Task details - Give every entry again, word for word.

Data supplied -
^^^^^^^^
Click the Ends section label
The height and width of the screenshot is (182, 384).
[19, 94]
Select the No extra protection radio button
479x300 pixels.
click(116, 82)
^^^^^^^^
Answer for the task -
Click the Ends section label
The height and width of the screenshot is (182, 384).
[19, 94]
Select the No extra protection radio button
479x300 pixels.
click(116, 82)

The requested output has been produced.